Things I Hate This Week:

- Girls who HAVE to be involved with someone, even if that means settling for an unappreciative, undeserving douchebag who is going to do nothing but break their hearts into a million pieces. I find it hard to feel sorry for girls who set themselves up for this time and time again.

- Guys who can't just just man up and TALK. I hate when there are underlying issues and subtext and tension in any situation. I think these things are a waste of time. I appreciate honesty and respect straightforwardness, and that's just another fabulous service that I offer, and I seem to click best with men who have this same policy. Closed off and guarded and reserved goes from charming to annoying as hell when you're suddenly on the receiving end of it after months of being on the other side of the wall. My addictive personality gets contrasted by the fact that when I'm done and I decide to write someone off, that's IT. I'm as strong willed and stubborn as I am flirty and sweet. Most people would prefer to stay on my good side.

- People who say they're going to call you right back and don't. I get it on a few occasions, and I know I'm guilty of it. But with some people that I know, they need to just stop saying it. Tell it like it is: "I'm gonna go talk to someone I think is more interesting, but I'll call you the next time I'm stuck in traffic/waiting for a table/am suffering a cable outage."

When I started this entry there were a ton more things that I'm hating this week on the tip of my tongue. The good news is that I've seemed to forgotten them all for the most part. Maybe I'm finally letting go of a little of the stress of the week and am centering and moving on. Let's all keep our fingers crossed on that one, k?

Monday, September 8, 2008

YAY! It's the Video Music Ahhhh screw it, they suck.

I remember a long long time ago when the VMAs used to be good. I'm not just saying that because I was in my teens at the time, and OMG Justin Timberlake was SOOOO dreamy! etc etc etc. They really were good. There were legitimate surprises, amazingly creative performances, and oh yeah....people actually showed up.

Remember the days of Christina Aguilera and her on stage romp with Fred Durst? When NSYNC and Michael Jackson took the stage together? When Britney showed up wearing nothing but sparkles? When the dude from Rage Against the Machine climbed up to the rafters? When the hosts were actually funny? When you wondered why the hell Missy Elliot was showing up in every performance but in the end you didn't care because she made them all awesome?

Those days are loooong gone. Last night was I believe, rock bottom.

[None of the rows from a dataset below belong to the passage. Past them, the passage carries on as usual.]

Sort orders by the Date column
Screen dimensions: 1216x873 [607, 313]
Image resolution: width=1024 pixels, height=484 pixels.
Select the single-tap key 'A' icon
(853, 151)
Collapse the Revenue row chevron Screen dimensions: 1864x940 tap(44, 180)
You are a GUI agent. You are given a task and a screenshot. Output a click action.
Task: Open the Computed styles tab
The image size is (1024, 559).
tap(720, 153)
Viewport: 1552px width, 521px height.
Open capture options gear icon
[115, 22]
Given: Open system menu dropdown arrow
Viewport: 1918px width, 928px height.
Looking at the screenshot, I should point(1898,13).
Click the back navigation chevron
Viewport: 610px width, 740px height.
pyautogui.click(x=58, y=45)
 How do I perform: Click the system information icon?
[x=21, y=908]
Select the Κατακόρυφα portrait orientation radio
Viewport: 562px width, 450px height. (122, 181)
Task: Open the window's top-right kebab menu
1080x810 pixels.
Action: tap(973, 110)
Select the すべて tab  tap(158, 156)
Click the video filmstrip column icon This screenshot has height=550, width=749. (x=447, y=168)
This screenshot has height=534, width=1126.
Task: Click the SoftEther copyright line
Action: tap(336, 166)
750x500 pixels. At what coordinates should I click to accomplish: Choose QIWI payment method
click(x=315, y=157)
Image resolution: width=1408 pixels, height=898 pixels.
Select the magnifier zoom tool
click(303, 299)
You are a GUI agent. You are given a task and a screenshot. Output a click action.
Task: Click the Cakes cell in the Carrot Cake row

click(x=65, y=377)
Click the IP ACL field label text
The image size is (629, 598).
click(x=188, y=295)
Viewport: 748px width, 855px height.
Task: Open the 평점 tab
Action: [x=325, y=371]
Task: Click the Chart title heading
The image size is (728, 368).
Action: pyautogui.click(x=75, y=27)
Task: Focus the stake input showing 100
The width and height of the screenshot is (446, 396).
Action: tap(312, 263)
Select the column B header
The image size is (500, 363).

First, lets talk about the choice in venue. I'm not sure who at MTV believed that it was a good idea to ever take those things out of NYC. You'd think they'd have learned by now that it just doesn't feel the same when they aren't there. Last night, they chose to hold the awards in a room that seemed about as big as my bedroom, and also had padded walls. I understand it was a soundstage, but really it kind of just looked like a giant cell in an asylum.

It became fairly evident early on that almost no one bothers to come to these things anymore, so holding it in a closet turned out to be an okay choice. Russell Brand? Mildly amusing. No further comment.

Since the actual awards portion of this so called awards show is clearly a joke, (I mean, way to kiss Britney's ass and throw her the pity awards MTV - seriously.) let's just move on to the performances, shall we?

It's worth noting that this is the order that the MTV site has them in, not the order they aired if anyone cares.

Rihanna - Disturbia:

I actually liked this one, although I really do generally like Rihanna. She's no superstar vocalist, that's for damn sure.

Jonas Brothers - Whatever the hell that song was:

It really looked like they were sitting on the steps at Sesame Street in the very beginning. Wildly appropriate. It's a minute in, I'm bored. This would be better with Elmo. I would totally be in a band if my job could be to play the tambourine. Oh snap! The walls just opened up and now they're "rocking out" and there are screaming crying girls everywhere. OMG OMG OMG. Does that one dude really not play an instrument? What a rip off. This may possibly be the worst song I've ever heard.

Lil Wayne/Leona Lewis/etc -

I really hate Leona Lewis. Hate hate. Bleeding Love is the most annoying song on the planet, and I hate everything she has done and will ever do based on that, I'm not even going to lie, okay? We're beyond that. Pull your fucking pants up, Lil Wayne. No one wants to see that. Here's the thing, I like rap music. I like GOOD rap music. This is NOT it. There's not even anything good to look at here to redeem these five minutes of my life that I'm losing. Who is this Mad Hatter looking mfer? Man, the MTV stream quality is super crappy right now. Oh, I guess its T Pain...the talent level just keeps on plummeting during this performance. Okay screw this, I'm done.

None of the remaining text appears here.